Sentencing 18 Year-Olds

They may not yet be fully mature or appreciative of the effects of their offending

Earlier this year, the ICCA commented on Clarke, Andrews & Thompson [2018] EWCA Crim 185. Now, in a recent Court of Appeal decision in R v Eniola Balogun [2018] EWCA Crim 2933, the sentence of an 18-year old young man has been reduced on the basis that insufficient weight was given to his youth, his immaturity and his lack of appreciation of the seriousness of his offending and the harm it caused. It was accepted that the appellant had caused severe and lasting harm to his young victims.

Facts

The appellant was convicted of three offences of rape and pleaded guilty to four further offences of rape and one offence of distributing offensive photographs of a child. The offences were committed during a five month period in 2016 when the appellant was aged between 18 years 4 months and 18 years 9 months. His victims were aged between 13 and 16. His behaviour was described as a “campaign of rape.”

At first instance, prosecuting counsel provided the sentencing judge with a sentencing note which said of the appellant, “…he is still relatively young and lacks emotional development or maturity.”

Balogun was eventually sentenced, for one of the rape offences, to an extended determinate sentence of 29 years, (under section 226A of the Criminal Justice Act 2003), comprising a custodial term of 21 years’ detention and an extension period of 8 years. Concurrent standard determinate sentences totalling 10 years’ detention were imposed for the other offences.

Appeal

On appeal, no challenge was made to the finding of dangerousness or to the decision of the court below that an extended determinate sentence was appropriate. The principal issue in the appeal was as to the length of the custodial term.

The appellate court considered Clarke, Andrews & Thompson [2018] EWCA Crim 185 where the Lord Chief Justice said:

“Reaching the age of 18 has many legal consequences, but it does not present a cliff edge for the purposes of sentencing.”

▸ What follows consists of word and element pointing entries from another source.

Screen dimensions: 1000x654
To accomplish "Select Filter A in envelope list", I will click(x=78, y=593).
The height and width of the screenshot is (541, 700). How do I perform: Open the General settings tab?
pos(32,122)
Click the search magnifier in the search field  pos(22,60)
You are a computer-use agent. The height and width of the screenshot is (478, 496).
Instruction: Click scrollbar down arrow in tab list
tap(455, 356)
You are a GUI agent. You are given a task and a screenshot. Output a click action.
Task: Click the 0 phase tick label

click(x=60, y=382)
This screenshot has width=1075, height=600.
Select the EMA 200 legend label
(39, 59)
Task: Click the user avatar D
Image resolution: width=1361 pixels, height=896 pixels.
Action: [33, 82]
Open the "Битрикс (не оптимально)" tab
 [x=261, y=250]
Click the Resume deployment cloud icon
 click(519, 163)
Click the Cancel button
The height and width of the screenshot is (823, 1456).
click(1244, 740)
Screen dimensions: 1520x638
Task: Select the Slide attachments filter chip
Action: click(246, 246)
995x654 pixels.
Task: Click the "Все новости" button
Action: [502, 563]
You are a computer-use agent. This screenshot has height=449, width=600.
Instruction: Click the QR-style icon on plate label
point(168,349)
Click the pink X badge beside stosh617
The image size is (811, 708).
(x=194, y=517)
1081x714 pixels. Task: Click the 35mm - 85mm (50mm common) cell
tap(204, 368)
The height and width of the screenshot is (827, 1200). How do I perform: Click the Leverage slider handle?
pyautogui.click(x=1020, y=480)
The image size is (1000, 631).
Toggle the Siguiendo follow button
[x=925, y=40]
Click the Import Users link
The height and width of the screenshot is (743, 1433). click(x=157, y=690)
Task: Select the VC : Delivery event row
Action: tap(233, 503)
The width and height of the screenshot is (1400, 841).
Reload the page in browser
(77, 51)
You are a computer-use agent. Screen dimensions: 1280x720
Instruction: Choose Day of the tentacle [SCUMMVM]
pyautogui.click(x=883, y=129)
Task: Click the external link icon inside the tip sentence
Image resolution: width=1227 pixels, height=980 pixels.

The CA also considered R v Peters [2005] 2 Cr App R(S) 101, in which case the Appeal Court said at para. 11:

” Although the passage of an eighteenth or twenty- first birthday represents a significant moment in the life of each individual, it does not necessarily tell us very much about the individual’s true level of maturity, insight and understanding. These levels are not postponed until nor suddenly accelerated by an eighteenth or twenty-first birthday. Therefore although the normal starting point is governed by the defendant’s age, when assessing his culpability, the sentencing judge should reflect on and make allowances, as appropriate upwards or downwards, for the level of the offender’s maturity.”

The CA decided that the fact that the appellant had attained the age of 18 before he committed the offences did not of itself mean that the factors relevant to the sentencing of a young offender had necessarily ceased to have any relevance. ‘He had not been invested overnight with all the understanding and self-control of a fully mature adult’.

The trial judge had sentenced Balogun to a total sentence which was considerably longer than his life thus far.  The CA disagreed that the trial judge’s notional starting point of 24 years’ custody after trial gave sufficient weight the features of youth, comparative immaturity and lack of appreciation of the seriousness of the offending or of the harm which the appellant was causing.

The CA held that they should have regard to the principle of totality. They gave credit, as had the trial judge, for the belated guilty pleas. It was acknowledged that the appellant had a broken family and a dysfunctional existence.

The CA held that the appropriate total sentence, taking into account all those considerations, was a custodial term of 18 years. They quashed the extended sentence imposed below and substituted for it an extended sentence, comprising of a custodial term of 18 years’ detention in a young offender institution and an extension period of 8 years, a reduction of 3 years.

ICCA comment

The decision in Balogun confirms the approach approved in Clarke that practitioners representing young adults should not be afraid to rely on the Sentencing Council’s Guide to Sexual offences – Sentencing children and young people alongside the definitive guideline for Sentencing children and young people – overarching principles.  This is especially so in the case of someone who is barely an adult and who falls to be sentenced for serious offences.